Faszinierend finde ich die Entwicklung meines Angeliebten.
Es gibt nicht viel, was ihn von seiner Malerei respektive Bildhauerei abhalten kann.
Wenn ich ein wenig Zeit mit ihm verbringen will, muss ich mir normalerweise schon etwas Bestechendes einfallen lassen oder einfach einen bestimmten Grad der Erschöpfung abwarten, damit die Gegenwehr mit nur wenigen, aber stichhaltigen Argumenten zerstreut werden kann.
Heute jedoch, kaum im Atelier, beobachtet er die Ankunft von Herbert* und Heinrich*, lässt den Pinsel fallen, begleitet sie in unser Haus, trinkt mit ihnen Kaffee und nimmt anschließend wie selbstverständlich den Hammer in die Hand und bespricht den einzuschlagenden Bereich.
Schon gestern immer aktiv dazwischen, vermutlich nicht immer erwünscht (Er: Habt ihr den Sturz wirklich gerade angelegt? – Die Anderen: Raus hier!!!) nutzt er auch heute die Gelegenheit vollen Körpereinsatz zu zeigen.
In einem früheren Leben muss er Handwerker oder Bauarbeiter gewesen sein.
Der Besuch eines Baumarktes hat auf ihn eine ähnliche Wirkung wie der Besuch einer Buchhandlung oder eines Plattenladens auf mich.

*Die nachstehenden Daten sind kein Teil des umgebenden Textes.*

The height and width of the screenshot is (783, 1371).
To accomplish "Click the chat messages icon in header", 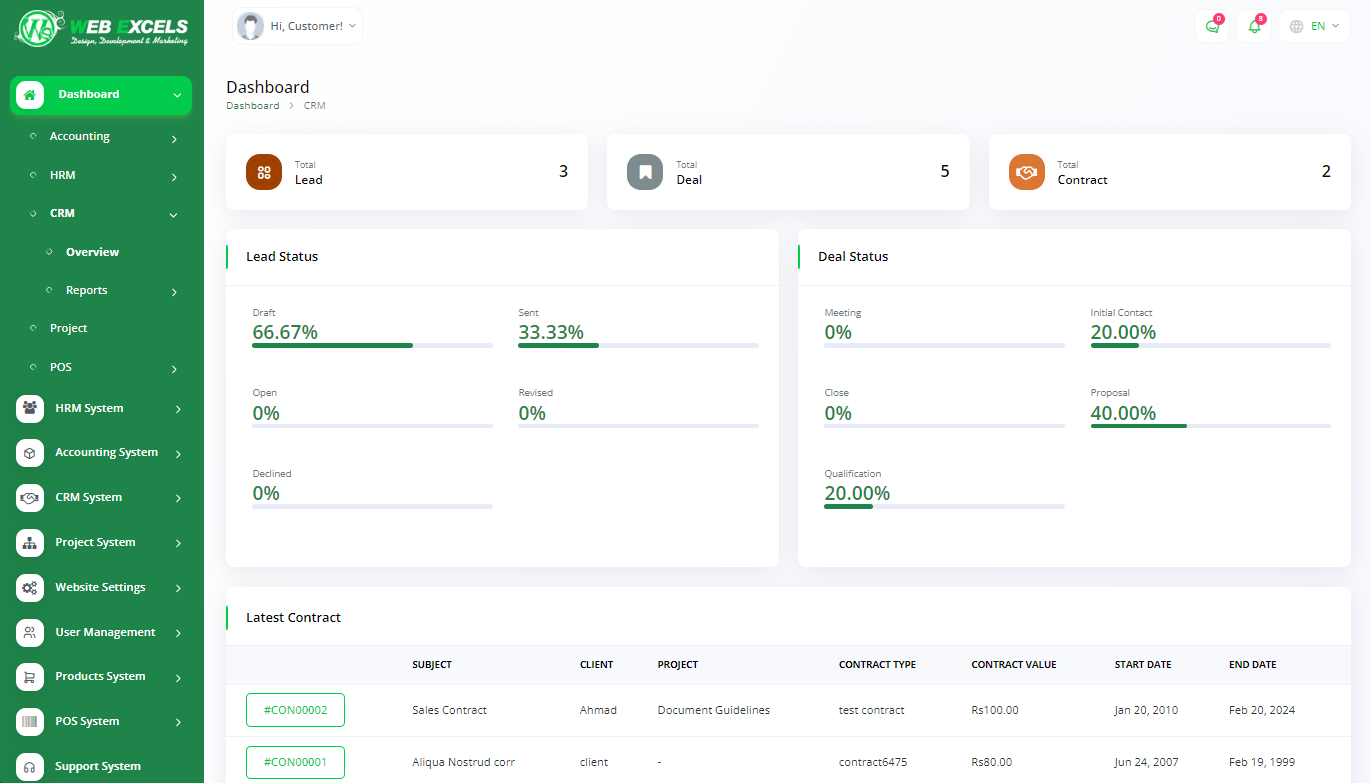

Durch die Regale stromernd findet er immer wieder etwas, das er vermutlich irgendwann in zehn Jahren gebrauchen kann. Wozu aber auf den Moment warten, wenn man schon mal hier ist?
Seit gestern schlägt seine große Stunde. Er hat Glück, das es sich bei den Dreien um Autodidakten handelt, die ein tieferes Verständnis für seinen Wunsch, seine (Mannes-)Kraft, seine Muskeln, sein logisches Denken und seinen technisch-dreidimensionalen Verstand unter Beweis stellen zu wollen, haben und ihn mitspielen lassen.
Und während er mit jedem Hammerschlag mehr Testosteron freisetzt, sitzen der Hund und ich, frierend unter eine dicke Decke gekuschelt (auf Grund des hohen Staubaufkommens hat Mann sich entschlossen, die Fenster aufzureißen), auf dem Sofa und hoffen, das die Luft bald wieder nach etwas anderem als Staub riecht und dass das Testosteron auch im Bett versprüht wird.